Recently I have been trying to decide how much of myself I am willing to commit to being myself. This is exactly as dumb and esoteric as it sounds. I was well into my third Thursday night bourbon and water when I floated the idea that maybe “Thursday-night-bourbon-and-water” was not a worthwhile tradition to develop. I slept on the couch all weekend, trying not to forget that this happens every time.

I read these pieces recently. Just because.

Hazlitt.net: Peekskill Blues

A year before the Peekskill riots, Guthrie wrote in his diary, “Fascism is the gospel of hate that makes so much noise. You’d think that the gospel of hate was more in our mainstream than down in our undertow. The yells of hate are not as loud as the soft little echo of love and democracy. This fascist hate will wax your ears and spike your eyes, and love and love alone can heal the dead.” For Guthrie, this soft little echo of love and democracy was the only thing that could stand up to the Goliath of homegrown fascism. For many Americans now, it is the only tool they have left.

 

Politico: Liberals On the Edge of a Nervous Breakdown

In the end, Kremlinology said a lot more about the people practicing it than it ever did about the Soviet Union. Like all fantasies, it expressed a desire. A universe that could make sense, if only you were smart enough to understand it. A politics that could be reduced to the competing ambitions of a few graying and liver-spotted men. Above all, a global order that—like the dull machinations of MI6 or the CIA—is always powered by conspiracy. So it’s significant that Kremlinology is back. Except this time, the mysterious closed system to be analyzed is no longer far away on the chilly edge of Europe. America has turned its suspicions inward, on the strange and spooky world of Donald Trump.

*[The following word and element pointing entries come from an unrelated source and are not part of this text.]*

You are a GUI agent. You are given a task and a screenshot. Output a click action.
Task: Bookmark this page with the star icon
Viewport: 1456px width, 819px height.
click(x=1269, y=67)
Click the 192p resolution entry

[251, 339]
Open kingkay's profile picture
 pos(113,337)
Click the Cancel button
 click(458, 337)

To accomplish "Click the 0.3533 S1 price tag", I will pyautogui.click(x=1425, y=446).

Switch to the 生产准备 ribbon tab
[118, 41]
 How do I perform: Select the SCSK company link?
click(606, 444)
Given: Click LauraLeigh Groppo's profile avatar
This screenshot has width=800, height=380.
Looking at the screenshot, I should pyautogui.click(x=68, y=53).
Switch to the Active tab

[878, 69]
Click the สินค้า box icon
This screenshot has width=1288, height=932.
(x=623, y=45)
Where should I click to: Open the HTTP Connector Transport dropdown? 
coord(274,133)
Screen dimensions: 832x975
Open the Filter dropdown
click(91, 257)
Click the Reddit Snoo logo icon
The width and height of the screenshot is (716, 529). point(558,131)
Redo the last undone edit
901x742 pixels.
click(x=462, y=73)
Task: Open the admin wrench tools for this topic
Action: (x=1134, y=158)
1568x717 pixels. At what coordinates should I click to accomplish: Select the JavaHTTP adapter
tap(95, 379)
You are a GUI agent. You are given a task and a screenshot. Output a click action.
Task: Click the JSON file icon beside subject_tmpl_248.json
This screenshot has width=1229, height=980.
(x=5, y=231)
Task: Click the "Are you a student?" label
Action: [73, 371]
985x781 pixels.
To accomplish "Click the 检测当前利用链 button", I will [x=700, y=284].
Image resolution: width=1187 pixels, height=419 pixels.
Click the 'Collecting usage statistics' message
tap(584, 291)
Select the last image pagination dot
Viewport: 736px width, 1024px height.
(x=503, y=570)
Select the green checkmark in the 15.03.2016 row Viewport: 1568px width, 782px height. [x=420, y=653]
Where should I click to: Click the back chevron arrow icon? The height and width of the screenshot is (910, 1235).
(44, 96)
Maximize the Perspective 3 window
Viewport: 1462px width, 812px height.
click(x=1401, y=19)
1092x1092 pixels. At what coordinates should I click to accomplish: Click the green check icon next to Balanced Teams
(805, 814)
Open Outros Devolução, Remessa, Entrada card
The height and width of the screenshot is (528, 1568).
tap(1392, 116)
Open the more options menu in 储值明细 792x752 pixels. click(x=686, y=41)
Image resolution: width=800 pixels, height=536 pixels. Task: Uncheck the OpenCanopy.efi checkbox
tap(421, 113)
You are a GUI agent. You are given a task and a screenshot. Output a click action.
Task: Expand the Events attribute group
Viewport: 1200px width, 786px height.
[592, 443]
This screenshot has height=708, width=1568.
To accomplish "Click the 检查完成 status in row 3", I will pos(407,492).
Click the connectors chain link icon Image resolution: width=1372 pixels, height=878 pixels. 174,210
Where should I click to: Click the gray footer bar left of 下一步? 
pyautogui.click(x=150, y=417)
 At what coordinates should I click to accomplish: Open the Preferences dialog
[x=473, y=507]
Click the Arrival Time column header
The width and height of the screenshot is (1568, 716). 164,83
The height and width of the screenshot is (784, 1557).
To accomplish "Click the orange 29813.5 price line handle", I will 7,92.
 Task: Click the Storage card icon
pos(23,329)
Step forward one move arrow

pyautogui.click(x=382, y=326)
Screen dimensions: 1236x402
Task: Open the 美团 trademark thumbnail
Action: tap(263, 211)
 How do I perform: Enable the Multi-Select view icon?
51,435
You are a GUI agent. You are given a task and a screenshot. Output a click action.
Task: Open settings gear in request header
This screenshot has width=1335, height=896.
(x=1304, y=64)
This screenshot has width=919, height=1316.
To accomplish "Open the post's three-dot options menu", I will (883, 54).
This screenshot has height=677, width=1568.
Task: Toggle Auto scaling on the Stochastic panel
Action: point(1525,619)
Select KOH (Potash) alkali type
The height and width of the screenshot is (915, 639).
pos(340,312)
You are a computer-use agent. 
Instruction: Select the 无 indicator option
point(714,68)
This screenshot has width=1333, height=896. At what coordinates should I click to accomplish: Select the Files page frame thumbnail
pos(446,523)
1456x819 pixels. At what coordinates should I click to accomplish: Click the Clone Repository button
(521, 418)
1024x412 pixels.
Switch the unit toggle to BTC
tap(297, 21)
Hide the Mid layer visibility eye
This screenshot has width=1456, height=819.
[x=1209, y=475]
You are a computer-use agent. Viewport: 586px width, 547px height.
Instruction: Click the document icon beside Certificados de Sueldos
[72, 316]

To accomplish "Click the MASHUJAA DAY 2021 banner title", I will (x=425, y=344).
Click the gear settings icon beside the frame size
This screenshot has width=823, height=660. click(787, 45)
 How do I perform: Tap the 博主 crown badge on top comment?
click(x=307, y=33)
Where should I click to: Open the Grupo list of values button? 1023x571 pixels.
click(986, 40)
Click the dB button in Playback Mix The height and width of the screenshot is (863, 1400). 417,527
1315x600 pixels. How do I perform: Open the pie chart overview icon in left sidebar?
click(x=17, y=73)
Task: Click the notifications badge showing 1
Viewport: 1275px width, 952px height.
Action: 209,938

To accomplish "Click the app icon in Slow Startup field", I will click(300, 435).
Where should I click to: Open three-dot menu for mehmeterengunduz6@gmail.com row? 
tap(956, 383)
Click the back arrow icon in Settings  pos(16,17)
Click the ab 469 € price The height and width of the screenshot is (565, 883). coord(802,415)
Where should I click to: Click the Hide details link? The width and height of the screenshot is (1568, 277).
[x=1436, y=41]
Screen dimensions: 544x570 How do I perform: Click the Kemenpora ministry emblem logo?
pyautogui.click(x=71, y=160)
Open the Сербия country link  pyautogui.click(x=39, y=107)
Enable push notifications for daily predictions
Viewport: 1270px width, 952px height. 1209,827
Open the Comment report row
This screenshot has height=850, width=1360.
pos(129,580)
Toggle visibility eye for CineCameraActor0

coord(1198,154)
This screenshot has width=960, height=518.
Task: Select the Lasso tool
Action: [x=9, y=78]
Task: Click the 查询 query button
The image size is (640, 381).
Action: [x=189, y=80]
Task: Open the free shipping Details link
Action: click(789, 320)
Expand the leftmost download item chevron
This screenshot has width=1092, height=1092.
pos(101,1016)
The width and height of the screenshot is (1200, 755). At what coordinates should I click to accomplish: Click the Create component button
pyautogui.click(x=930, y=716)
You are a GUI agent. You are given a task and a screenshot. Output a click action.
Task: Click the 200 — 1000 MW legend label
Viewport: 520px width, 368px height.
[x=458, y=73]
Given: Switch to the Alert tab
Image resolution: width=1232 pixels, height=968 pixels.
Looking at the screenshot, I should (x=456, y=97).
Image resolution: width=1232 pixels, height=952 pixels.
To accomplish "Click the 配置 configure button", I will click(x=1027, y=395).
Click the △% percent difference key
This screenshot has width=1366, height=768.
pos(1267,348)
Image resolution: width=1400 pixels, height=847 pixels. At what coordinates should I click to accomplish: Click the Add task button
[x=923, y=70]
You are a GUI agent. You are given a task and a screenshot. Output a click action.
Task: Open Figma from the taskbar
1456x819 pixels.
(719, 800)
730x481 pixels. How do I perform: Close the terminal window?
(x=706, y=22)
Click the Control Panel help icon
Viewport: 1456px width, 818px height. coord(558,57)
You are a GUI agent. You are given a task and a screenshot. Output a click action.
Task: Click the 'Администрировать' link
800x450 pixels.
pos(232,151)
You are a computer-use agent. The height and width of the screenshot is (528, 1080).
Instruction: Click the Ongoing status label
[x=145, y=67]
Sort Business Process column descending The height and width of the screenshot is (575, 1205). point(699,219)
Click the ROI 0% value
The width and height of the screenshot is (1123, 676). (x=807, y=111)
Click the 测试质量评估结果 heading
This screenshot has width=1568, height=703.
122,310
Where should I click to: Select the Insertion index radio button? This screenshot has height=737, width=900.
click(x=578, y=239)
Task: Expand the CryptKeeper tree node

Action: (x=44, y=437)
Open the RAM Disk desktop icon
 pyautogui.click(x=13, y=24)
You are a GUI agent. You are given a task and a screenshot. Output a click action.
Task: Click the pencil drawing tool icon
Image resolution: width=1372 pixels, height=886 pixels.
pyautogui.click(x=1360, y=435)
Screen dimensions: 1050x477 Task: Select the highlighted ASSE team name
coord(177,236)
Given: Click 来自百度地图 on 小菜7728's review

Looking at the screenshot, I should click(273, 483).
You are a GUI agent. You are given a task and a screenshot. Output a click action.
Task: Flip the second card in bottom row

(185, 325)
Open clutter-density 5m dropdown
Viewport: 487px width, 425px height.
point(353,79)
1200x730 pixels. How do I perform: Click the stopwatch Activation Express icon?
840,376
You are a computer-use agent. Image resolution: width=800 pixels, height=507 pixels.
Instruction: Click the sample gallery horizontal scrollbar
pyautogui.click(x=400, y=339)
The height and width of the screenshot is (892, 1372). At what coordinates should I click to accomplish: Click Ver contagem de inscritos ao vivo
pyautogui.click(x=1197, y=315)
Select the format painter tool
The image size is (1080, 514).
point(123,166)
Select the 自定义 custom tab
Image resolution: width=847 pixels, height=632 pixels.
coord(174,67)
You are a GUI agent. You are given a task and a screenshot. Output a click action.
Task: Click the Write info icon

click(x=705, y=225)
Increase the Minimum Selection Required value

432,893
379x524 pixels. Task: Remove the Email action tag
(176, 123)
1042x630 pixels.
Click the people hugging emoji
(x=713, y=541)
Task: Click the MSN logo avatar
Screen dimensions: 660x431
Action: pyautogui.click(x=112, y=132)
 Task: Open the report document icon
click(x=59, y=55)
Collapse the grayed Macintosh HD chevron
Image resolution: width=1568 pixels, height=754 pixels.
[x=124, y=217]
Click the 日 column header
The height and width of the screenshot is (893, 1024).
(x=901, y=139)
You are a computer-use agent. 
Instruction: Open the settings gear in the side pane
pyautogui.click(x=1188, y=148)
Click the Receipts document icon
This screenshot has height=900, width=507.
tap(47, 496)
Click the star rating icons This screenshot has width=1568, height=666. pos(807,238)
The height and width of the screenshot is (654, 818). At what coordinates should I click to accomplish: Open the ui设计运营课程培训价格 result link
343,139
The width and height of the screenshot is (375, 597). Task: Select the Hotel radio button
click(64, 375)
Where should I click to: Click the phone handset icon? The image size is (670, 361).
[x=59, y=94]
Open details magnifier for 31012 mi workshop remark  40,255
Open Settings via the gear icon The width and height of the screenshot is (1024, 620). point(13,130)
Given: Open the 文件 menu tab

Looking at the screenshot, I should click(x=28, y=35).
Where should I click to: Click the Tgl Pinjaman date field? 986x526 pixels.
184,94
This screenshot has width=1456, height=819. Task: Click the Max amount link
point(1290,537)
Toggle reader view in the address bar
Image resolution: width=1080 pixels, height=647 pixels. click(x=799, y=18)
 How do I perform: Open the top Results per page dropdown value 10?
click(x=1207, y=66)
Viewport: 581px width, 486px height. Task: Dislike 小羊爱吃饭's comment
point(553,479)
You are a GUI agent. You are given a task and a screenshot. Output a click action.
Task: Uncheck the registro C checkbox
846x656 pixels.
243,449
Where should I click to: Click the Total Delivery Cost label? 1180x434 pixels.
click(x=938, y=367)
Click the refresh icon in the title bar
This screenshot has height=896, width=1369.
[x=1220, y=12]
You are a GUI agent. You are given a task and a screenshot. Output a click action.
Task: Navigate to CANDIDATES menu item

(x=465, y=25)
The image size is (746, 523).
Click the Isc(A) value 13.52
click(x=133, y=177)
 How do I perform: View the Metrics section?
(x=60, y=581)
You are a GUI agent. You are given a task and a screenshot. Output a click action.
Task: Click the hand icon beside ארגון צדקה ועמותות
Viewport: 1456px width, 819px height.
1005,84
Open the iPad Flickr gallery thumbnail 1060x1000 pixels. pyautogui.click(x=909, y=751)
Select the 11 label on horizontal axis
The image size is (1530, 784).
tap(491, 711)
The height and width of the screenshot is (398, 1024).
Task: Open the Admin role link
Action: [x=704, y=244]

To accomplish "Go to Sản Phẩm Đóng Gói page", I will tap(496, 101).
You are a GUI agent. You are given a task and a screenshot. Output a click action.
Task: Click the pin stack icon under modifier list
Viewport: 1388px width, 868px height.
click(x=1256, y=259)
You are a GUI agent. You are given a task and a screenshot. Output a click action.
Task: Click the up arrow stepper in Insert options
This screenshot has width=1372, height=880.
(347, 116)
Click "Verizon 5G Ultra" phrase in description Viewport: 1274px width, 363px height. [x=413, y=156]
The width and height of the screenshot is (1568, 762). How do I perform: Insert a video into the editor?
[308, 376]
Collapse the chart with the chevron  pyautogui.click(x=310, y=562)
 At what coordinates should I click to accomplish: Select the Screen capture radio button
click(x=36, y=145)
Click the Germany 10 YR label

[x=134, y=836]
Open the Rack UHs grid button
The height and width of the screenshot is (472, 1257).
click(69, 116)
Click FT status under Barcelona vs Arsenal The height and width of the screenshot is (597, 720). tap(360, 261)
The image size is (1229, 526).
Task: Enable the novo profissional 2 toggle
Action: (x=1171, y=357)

This has been going on for a while now: During the campaign, it was almost impossible to publicly laugh at his latest hammy and ludicrous tweet without someone coming along to tell you that actually, this is all just a distraction, he’s hogging the headlines to divert your attention from whatever serious allegation was about to sink his presidential bid on that particular week. (As if any allegation, his pussy-grabbing, his tax returns, could halt a Donald Train screaming toward Washington on rails greased with malice and revenge.) But now, with Trump sprawling lugubriously all over the White House, it’s gone into overdrive. As thousands blockade airports and fill up city streets, a new generation of amateur Kremlinologists is coming forward with its hastily assembled theories, assembled from bureaucratic signifiers, to say that by trying to stop the harm he’s actually doing, all we’ve done is play into his tiny, tiny hands.

 

The Outline: You Don’t Know Hannah Arendt

We must face the facts: A big fat grinning fucker is the president now. It wasn’t supposed to be this way. What are we to make of this? Mainstream American liberalism has spent the past three months in confusion, unsure of what comes next; worse, they are unsure of how to understand the millions of their countrymen who voted for Donald Trump. In the immediate aftermath of the election, liberals’ status changed by the hour. They were the working class in revolt, then bigots longing for the reich. They were hypnotized by reality television. They were unreachable. They could be organized. They must be recruited. They must be fought. Some sort of ruling was needed; the usual experts were coming up short.

Suddenly, a voice came howling out of the past, highlighted in pull quotes and conveyed in memes. Her stern face is screwed up in contemplation of the profound. Who is she? What is she saying? The words are difficult to make out at first. They’re half-remembered, if remembered at all — Did I do the reading that week of college? A quick Google provides clarity. Of course: The woman is Hannah Arendt, and she has come back from the wilderness to deliver us a message: Fascists are bad news.